[Problem]: Your answer should be the lines of the listing that contain the word "group".
=== Section Start ===
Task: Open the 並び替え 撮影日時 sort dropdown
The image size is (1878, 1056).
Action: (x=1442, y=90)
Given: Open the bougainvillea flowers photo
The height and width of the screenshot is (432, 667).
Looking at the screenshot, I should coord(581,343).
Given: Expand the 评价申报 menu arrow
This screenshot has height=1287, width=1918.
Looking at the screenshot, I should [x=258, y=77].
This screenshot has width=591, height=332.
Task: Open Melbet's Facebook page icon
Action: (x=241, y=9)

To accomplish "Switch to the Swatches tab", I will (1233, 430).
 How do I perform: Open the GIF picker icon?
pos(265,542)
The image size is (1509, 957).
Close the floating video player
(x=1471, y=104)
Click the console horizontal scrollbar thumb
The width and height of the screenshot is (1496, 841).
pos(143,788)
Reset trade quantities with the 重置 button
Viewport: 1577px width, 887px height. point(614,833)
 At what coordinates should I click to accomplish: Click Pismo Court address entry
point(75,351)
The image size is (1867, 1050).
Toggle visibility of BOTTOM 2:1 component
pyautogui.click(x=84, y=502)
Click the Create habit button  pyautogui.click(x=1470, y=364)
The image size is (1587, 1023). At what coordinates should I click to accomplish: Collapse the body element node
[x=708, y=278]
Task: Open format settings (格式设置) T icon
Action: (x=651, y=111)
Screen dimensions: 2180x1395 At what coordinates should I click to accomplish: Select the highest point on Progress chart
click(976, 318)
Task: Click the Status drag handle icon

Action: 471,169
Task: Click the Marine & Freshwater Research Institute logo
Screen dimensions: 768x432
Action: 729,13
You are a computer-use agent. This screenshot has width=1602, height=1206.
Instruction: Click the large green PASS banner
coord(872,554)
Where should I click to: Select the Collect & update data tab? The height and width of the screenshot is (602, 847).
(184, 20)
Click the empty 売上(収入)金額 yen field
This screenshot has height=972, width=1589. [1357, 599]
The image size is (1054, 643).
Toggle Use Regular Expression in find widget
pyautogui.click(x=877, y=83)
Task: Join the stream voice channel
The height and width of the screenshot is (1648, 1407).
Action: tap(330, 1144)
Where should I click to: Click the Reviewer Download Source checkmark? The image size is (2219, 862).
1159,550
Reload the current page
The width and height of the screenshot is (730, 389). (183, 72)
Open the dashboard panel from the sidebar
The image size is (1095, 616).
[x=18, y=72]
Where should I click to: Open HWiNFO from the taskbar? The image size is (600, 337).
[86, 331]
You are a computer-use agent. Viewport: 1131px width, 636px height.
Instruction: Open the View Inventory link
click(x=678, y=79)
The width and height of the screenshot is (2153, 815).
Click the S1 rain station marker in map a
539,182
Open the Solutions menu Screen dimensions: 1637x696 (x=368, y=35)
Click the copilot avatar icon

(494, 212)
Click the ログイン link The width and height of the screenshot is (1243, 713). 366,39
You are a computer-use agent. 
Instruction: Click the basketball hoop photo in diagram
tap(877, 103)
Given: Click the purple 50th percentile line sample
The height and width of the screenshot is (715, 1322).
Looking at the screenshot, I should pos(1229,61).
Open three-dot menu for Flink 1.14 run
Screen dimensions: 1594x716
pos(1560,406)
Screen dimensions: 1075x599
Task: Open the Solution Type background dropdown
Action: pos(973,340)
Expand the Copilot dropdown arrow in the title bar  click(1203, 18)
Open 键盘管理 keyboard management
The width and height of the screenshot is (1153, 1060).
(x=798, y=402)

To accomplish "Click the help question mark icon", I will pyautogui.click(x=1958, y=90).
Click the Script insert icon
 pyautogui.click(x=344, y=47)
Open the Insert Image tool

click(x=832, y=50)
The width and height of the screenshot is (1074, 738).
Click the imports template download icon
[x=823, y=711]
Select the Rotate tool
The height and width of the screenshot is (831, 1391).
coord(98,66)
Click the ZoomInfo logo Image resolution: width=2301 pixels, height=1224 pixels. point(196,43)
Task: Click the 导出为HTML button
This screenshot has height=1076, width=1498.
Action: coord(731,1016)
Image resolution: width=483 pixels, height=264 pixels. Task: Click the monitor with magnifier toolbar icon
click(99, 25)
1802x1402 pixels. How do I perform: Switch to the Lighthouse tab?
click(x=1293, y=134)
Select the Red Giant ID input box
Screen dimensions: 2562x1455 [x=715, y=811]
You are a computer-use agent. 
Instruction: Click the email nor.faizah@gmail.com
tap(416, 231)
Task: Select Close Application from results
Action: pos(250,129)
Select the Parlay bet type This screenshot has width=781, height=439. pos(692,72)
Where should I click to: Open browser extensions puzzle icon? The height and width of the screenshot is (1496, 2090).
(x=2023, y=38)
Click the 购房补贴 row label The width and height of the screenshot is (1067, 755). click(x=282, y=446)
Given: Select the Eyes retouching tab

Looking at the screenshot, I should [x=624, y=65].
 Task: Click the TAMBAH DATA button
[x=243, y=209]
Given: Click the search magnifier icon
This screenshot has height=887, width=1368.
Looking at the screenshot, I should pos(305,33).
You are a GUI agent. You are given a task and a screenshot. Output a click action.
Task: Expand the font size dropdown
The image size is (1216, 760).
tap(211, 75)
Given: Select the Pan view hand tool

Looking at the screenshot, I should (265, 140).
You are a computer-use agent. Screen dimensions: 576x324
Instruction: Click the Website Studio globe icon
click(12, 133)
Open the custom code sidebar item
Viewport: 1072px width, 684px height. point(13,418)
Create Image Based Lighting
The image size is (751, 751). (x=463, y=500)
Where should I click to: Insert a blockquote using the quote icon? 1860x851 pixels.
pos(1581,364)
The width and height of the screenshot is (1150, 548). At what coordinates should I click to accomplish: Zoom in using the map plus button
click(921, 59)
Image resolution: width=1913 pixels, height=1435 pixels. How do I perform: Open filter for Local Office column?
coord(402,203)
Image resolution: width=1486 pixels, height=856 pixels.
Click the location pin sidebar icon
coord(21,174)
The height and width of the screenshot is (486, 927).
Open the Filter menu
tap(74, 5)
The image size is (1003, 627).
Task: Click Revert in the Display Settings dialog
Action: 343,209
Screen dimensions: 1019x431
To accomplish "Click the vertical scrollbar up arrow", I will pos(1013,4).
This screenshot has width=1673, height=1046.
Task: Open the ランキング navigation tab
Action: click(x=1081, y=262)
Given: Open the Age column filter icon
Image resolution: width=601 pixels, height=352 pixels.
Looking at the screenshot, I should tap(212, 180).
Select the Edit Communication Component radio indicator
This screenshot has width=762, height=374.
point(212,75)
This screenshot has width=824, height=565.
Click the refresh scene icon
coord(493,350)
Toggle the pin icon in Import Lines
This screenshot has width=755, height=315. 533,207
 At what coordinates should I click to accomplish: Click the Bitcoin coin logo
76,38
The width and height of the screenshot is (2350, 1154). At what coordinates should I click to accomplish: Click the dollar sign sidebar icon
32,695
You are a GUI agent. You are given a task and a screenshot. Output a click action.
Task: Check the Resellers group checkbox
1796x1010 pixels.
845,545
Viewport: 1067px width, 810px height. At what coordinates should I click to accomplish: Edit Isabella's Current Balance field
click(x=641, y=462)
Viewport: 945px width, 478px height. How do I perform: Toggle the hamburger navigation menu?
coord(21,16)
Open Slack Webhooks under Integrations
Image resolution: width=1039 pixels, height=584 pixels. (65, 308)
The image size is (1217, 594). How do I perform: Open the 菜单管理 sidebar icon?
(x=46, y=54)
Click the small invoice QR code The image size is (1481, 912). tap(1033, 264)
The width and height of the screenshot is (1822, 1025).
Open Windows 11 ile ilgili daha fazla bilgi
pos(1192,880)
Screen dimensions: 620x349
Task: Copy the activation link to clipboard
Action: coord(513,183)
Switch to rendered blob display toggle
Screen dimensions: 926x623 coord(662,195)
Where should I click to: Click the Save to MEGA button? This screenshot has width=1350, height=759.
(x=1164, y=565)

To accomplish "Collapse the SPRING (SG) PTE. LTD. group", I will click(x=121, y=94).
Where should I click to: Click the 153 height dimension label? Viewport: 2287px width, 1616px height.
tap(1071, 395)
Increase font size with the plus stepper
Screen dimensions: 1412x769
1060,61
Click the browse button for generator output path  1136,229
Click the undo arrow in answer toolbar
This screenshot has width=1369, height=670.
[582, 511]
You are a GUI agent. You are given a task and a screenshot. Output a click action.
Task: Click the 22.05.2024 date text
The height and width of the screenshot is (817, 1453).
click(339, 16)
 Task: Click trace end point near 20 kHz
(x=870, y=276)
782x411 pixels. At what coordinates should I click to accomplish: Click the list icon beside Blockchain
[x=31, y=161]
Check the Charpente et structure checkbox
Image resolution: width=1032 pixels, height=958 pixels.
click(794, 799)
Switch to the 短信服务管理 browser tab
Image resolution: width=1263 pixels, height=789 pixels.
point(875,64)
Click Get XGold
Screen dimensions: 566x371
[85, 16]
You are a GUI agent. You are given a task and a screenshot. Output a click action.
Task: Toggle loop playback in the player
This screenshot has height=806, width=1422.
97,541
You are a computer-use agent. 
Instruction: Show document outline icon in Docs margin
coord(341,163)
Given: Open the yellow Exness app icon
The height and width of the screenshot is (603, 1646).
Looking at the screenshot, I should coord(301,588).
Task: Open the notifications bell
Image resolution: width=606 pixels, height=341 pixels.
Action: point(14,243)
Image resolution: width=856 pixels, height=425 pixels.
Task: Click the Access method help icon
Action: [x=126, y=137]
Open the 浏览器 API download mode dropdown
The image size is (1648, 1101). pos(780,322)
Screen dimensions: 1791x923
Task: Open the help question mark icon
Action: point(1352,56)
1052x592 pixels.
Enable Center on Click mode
=== Section End ===
[Answer to this exercise]:
Task: Check the Resellers group checkbox
To accomplish "Collapse the SPRING (SG) PTE. LTD. group", I will click(x=121, y=94).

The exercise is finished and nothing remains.